-- START Data to process --

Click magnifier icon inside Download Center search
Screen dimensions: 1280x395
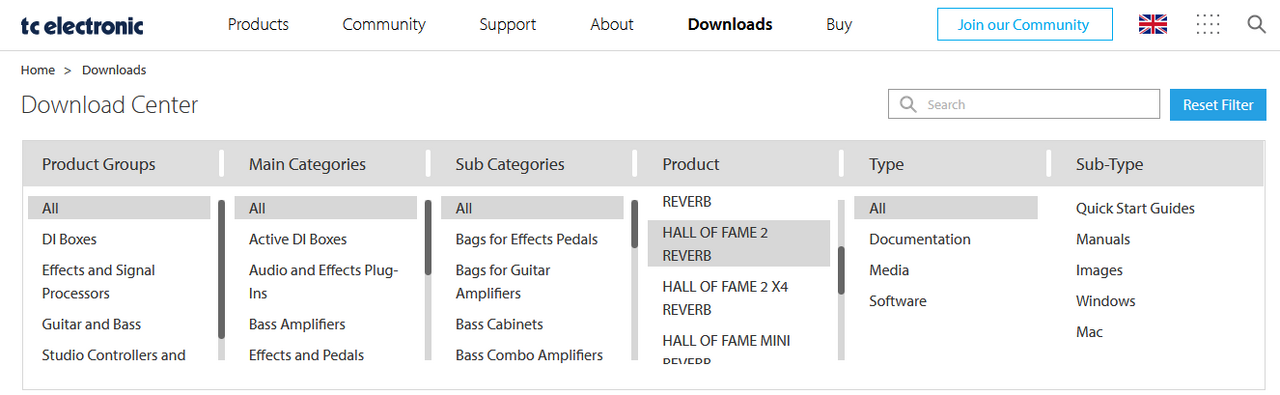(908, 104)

-- END Data to process --
-- START Data to process --

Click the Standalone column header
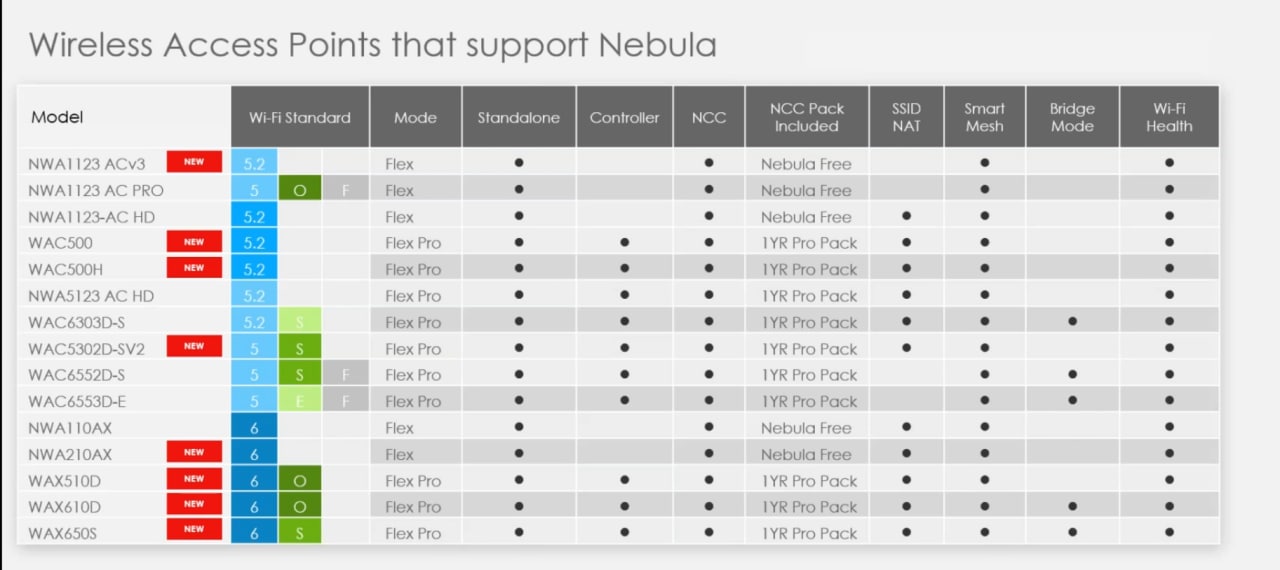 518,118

-- END Data to process --
-- START Data to process --

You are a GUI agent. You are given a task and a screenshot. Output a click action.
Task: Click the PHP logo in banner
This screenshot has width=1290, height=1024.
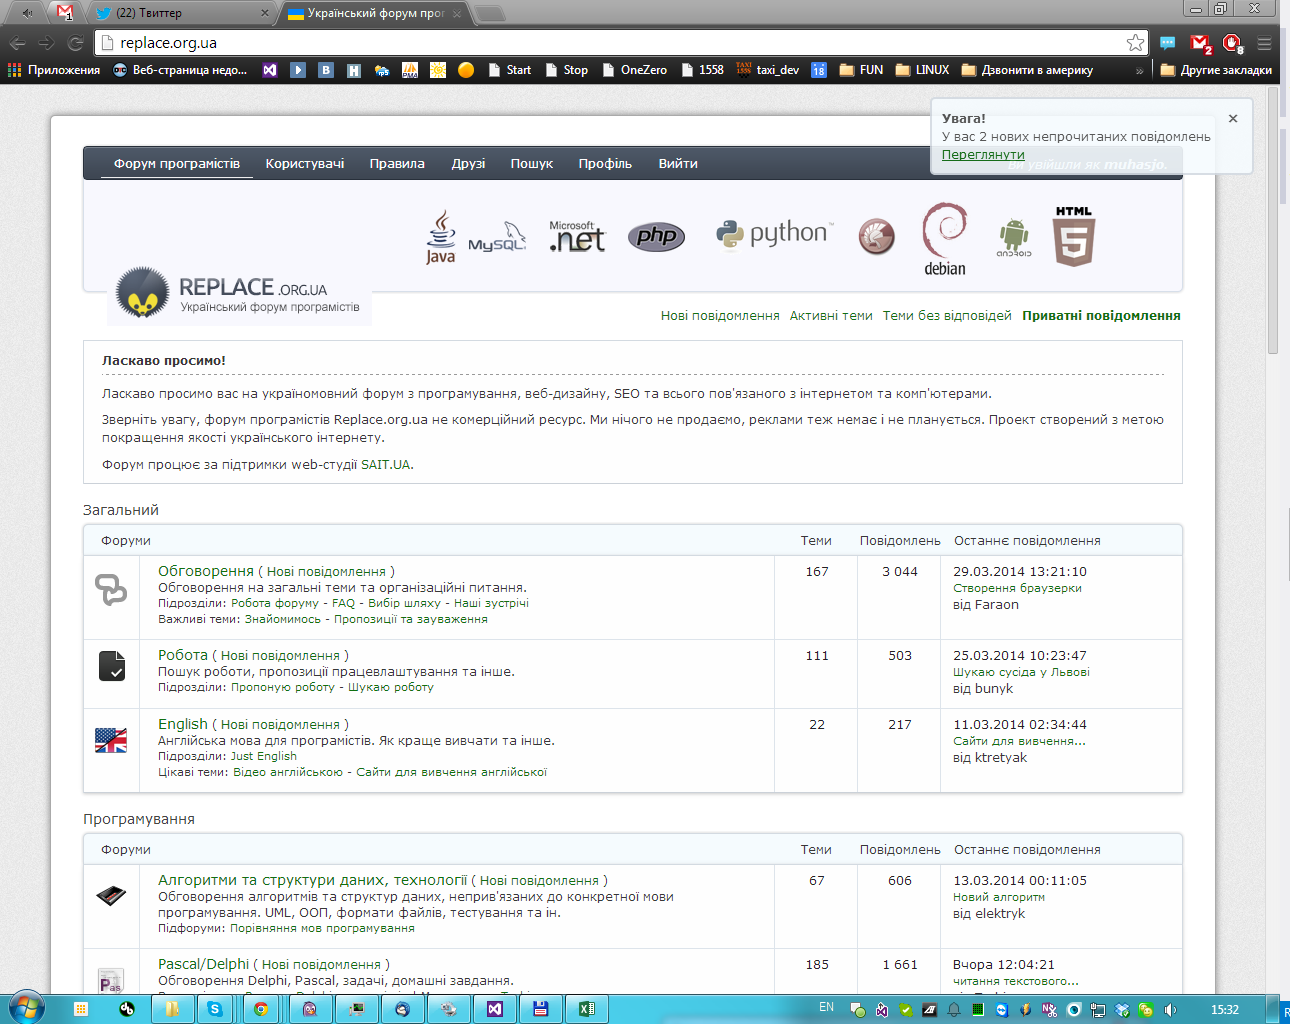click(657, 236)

-- END Data to process --

*Exercise description*.
Extract, word for word, the part of the records that opens with the line containing "You are a GUI" and closes with the line containing "click(657, 236)", including both of those lines. Leave the pictures out of your answer.

*Output for this task*.
You are a GUI agent. You are given a task and a screenshot. Output a click action.
Task: Click the PHP logo in banner
This screenshot has width=1290, height=1024.
click(657, 236)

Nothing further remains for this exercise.